:: Exercise directions ::
The lines to reproduce from the material below are those from the one containing "Click the 外接PT-100传感器 row label" through the one containing "The width and", both included; write them out exactly and add nothing.

:: Supplied data ::
★ ★ ★ ★ ★ ★ ★
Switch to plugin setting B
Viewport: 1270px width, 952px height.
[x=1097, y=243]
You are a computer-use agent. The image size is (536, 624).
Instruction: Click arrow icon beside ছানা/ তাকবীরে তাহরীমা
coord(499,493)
★ ★ ★ ★ ★ ★ ★
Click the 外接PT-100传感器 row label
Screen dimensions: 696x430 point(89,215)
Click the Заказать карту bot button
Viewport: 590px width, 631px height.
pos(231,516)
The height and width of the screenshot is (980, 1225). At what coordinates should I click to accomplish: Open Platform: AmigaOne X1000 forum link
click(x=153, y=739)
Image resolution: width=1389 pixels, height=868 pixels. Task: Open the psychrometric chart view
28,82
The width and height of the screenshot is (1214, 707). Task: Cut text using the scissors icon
★ ★ ★ ★ ★ ★ ★
:: Task output ::
Click the 外接PT-100传感器 row label
Screen dimensions: 696x430 point(89,215)
Click the Заказать карту bot button
Viewport: 590px width, 631px height.
pos(231,516)
The height and width of the screenshot is (980, 1225). At what coordinates should I click to accomplish: Open Platform: AmigaOne X1000 forum link
click(x=153, y=739)
Image resolution: width=1389 pixels, height=868 pixels. Task: Open the psychrometric chart view
28,82
The width and height of the screenshot is (1214, 707). Task: Cut text using the scissors icon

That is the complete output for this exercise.